If those picks are James' (which is likely), the fact they were both out indicates he was healthy at the time, and using two arms. I believe he was on belay, and something happened to sweep the line down the hill with enough force to hurt him if his hand/arm was caught in a coil.
If they were on a long line, belay can last quite a while, so it is not uncommon to shelter the position and pull out your ground pad to sit upon while one belay...
The ice axes are what bother me. nobody would leave them behind on purpose. They come in pairs and are used in each hand. One sinks each axe into the snow/ice, then kicks in each foot. It is awfully hard going without one's axes, especially if breaking new route. The only time they would be laid aside is by the belayor, as he is anchored off, and they are not necessary then. If they are James' axes, he was probably on belay.
Actually--It wasn't my scenario, I copied and pasted from cascadeclimbers.com.
It's from a Dallas newspaper, and I don't have the link. Maybe you could do a Google search?
Some tidbits from an article at Oregon Live:
Rescuers from the U.S. Air Force Reserve's 304th Rescue Squadron who found James in his snow cave said he had a thin lightweight waterproof sack, but no sleeping bag and no warm insulated jacket. ...
Pictures taken with a disposable camera found with James show two sets of tracks in the snow side by side, indicating one of the climbers may have been assisting one of his partners, presumably James, up the slope, Wampler said. ...
From the summit, they would have been able to walk down as far as they safely could as darkness came on Friday night, Dec. 8, and build a snow cave where they spent the night without sleeping bags.
Henderson thinks the men set up a base camp above the Tilly Jane trail head and below the point they started the most technical part of the climb. Any such camp would be buried under two feet of new and drifted snow by now.
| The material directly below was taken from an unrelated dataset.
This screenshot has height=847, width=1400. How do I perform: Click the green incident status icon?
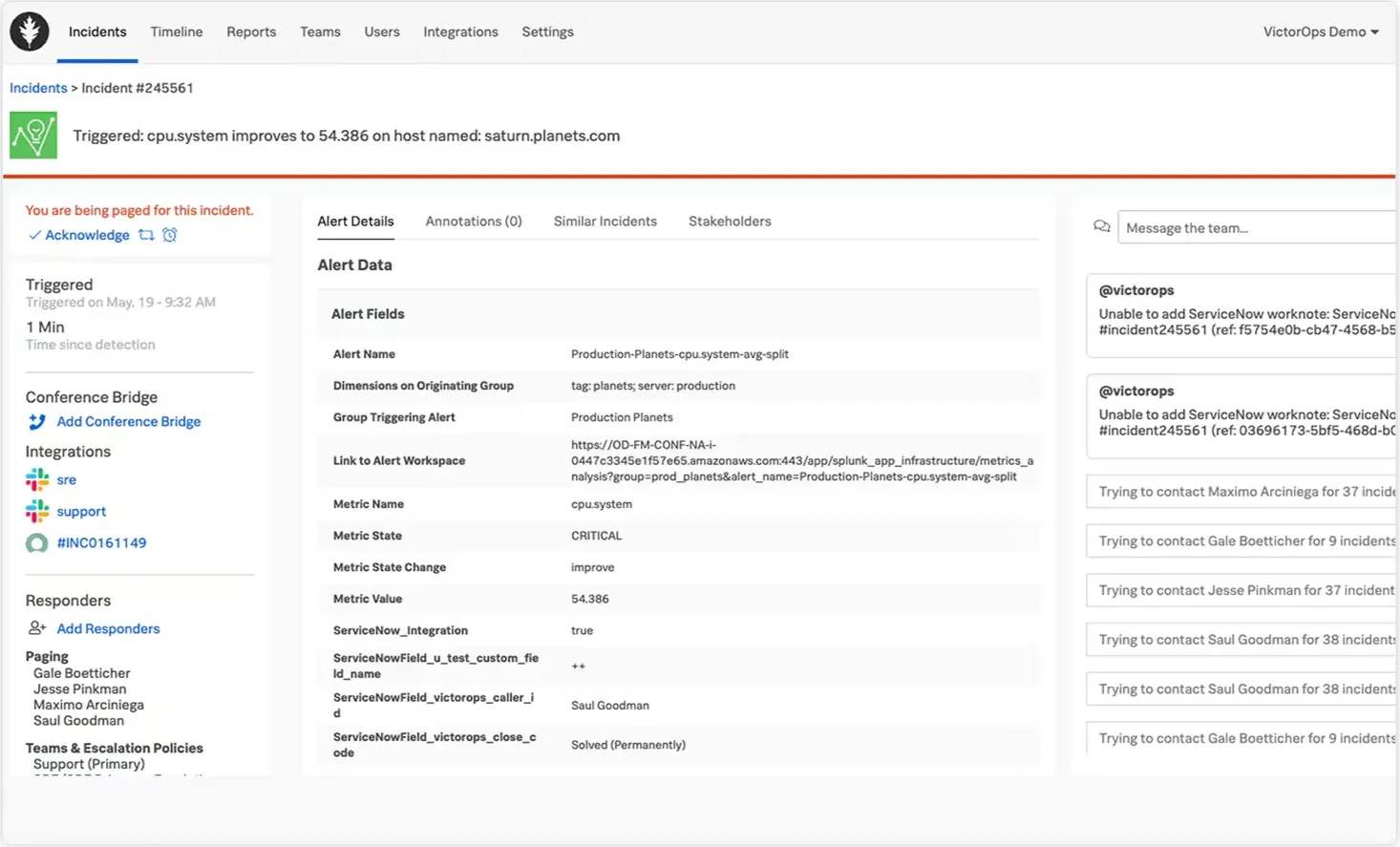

On Saturday morning, Dec. 9, Cooke and Hall likely traversed across the mountain, Henderson said, and then chopped an indentation into the snow where they could affix anchors for a descent down the Cooper Spur route.
The matched pair of ice axes discovered Sunday by rescuers indicates strong winds, estimated at up to 100 mph, could have "blown away" the climber above, Henderson said.
"To leave the ice axes was not intentional," he said. "They are essential tools for climbing, one for each hand. On a hard face like that, you don't leave your tools."
Phone call:
http://www.dallasnews.com/sharedcontent/dws/news/localnews/stories/121606dnmetclimbers.11dd082b.html
>>The matched pair of ice axes discovered Sunday by rescuers indicates strong winds, estimated at up to 100 mph, could have "blown away" the climber above, Henderson said.
"To leave the ice axes was not intentional," he said. "They are essential tools for climbing, one for each hand. On a hard face like that, you don't leave your tools." <<
I'm reading this to mean, that the ice axes did not belong to Kelly James then. He says that Hall and Cooke were traversing.
I'm sorry, but I can't find the article at that link?
Never mind, it worked the second time.